Question What software tools did you use to build this?

I used gEDA to design the schematic and PCB, and from someone that's used very expensive PCB design software like Mentor Graphics, it was super easy. The gEDA guys are doing a really good job. From a software side I use the "free" (but not open) Windows MPLAB compiler and then wrote all the firmware loader software myself.

Question What skills did you have to use in this project? Is this your first hardware project?

I used to work on designing test equipment for military flight computers, so I've got a fair bit of experience doing moderately clever things with very small components. That said, a few people have built the ColorHug board now who are just hobbyists, and it's refreshing to know the board is easy to build.

Question How did you go about building this project?

The "hello world" program is often the hardest part of a project. I probably spent about 3 weeks working with a PIC evaluation board just to turn on a LED from custom flashed firmware before I could be happy that the processor was suitable for the job. The other bits are easy, once you have that first flashing LED. I soldered the sensor onto a SOIC8DIP8 convertor board and then used some breadboard to wire it onto the evaluation board. From there I got the sensor working, and could sense the different colors.

Question What are the main components of the ColorHug? What are their roles?

ColorHug schematic

Question How does the main IC sensor work? How does light get transformed into values you can use?

The sensor is actually an array of 64 smaller sensors, which are arranged in a grid of Red, Green, Blue and White. When the PIC reads the frequency counts for a given sample, it converts then into 3 deviceRGB numbers, which are converted using a calibration 3×3 matrix into the XYZ values. The XYZ values can also undergo another 3×3 matrix on the device, which converts the numbers to a given set of display primaries. This lets the ColorHug be calibrated against an sRGB screen and used on wide-gamut displays.

TCS230D sensor

Question How do you calibrate ColorHugs?

Calibration involves taking about 500 samples of dRGB and then using the Argyll CMS program ccxxmake to crunch the numbers into the best calibration matrix. This adapts the dRGB color into an XYZ value.

Question How did you design the enclosure?
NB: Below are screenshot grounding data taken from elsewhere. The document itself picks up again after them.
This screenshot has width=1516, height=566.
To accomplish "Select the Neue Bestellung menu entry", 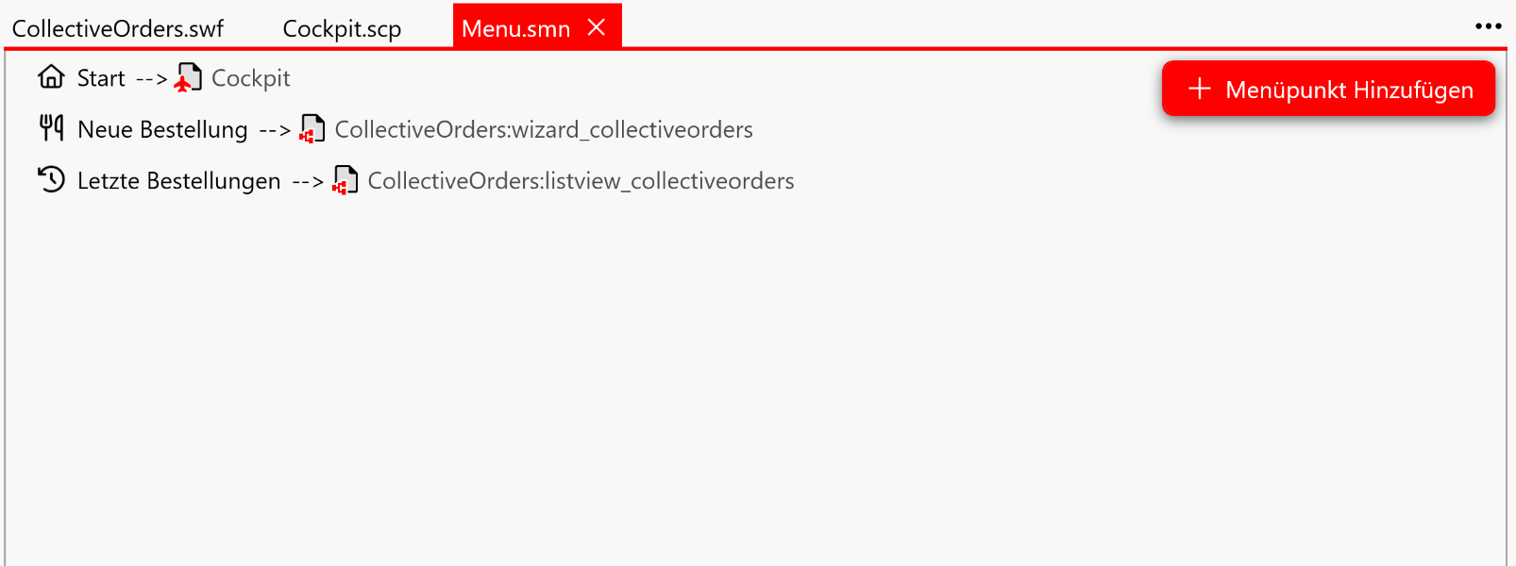I will [162, 129].
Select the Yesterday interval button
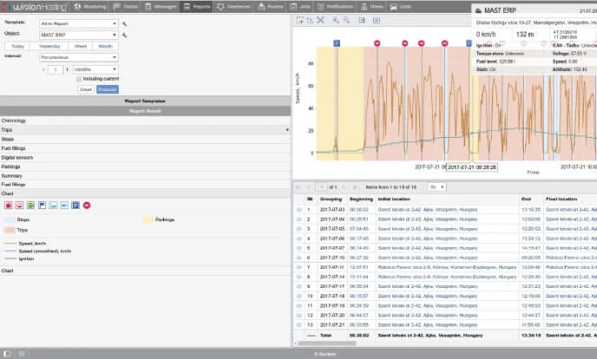 pos(49,46)
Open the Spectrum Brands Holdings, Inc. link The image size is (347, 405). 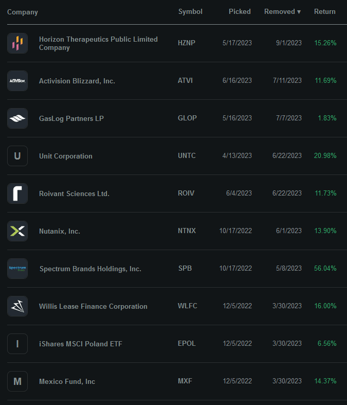[90, 269]
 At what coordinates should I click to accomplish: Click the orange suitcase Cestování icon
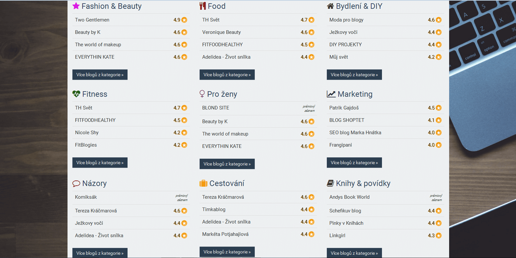204,183
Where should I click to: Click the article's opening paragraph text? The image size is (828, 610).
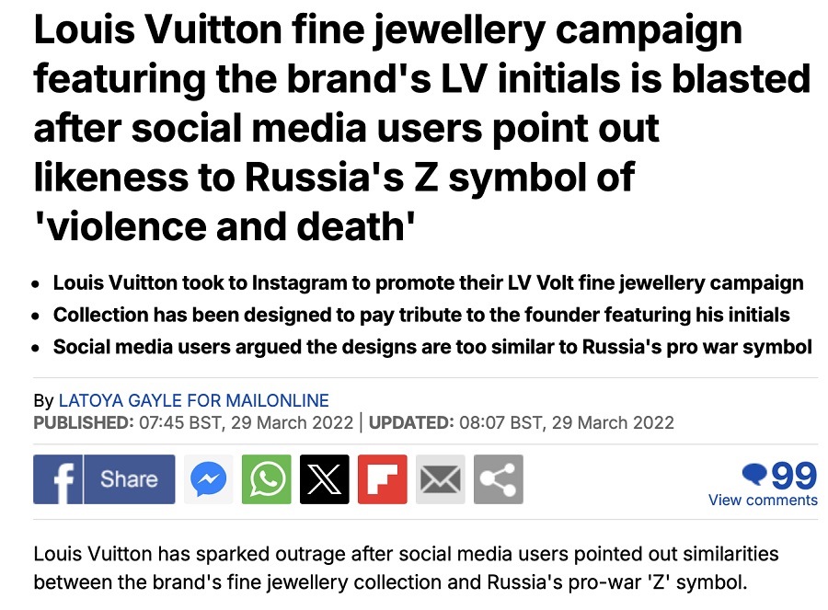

The enclosure is a standard black ABS box from Hammond, with two cut outs that I do with several wooden and metal jigs. When I've got a bit of profit, I'm hoping to buy some equipment to do the holes in a better and quicker way.

Question How does the hardware process commands sent via USB by the software?

From a device point of view it just sits and waits for an input packet (64-byte buffer) and then parses the input. It then does whatever is required and then writes out an output packet. Much more details about what kind of data is sent is available in the firmware specification header file ColorHug.h.

Here's a basic flow chart:

Client: set the sensor multiplier (the frequency divider) to 100%
Hardware: OK

Client: set the sensor integral time to 65000 processor cycles
Hardware: OK

Client: flash the green LED twice
Hardware: OK

Client: take an XYZ reading with the default XYZ matrix for an LCD display
Hardware: OK, 123.45 67.89 34.56

Client: set the sensor multiplier to 0% (to turn the sensor off)
Hardware: OK

Question Is ColorHug free hardware? What did you keep in mind when designing it so that it was easily hackable?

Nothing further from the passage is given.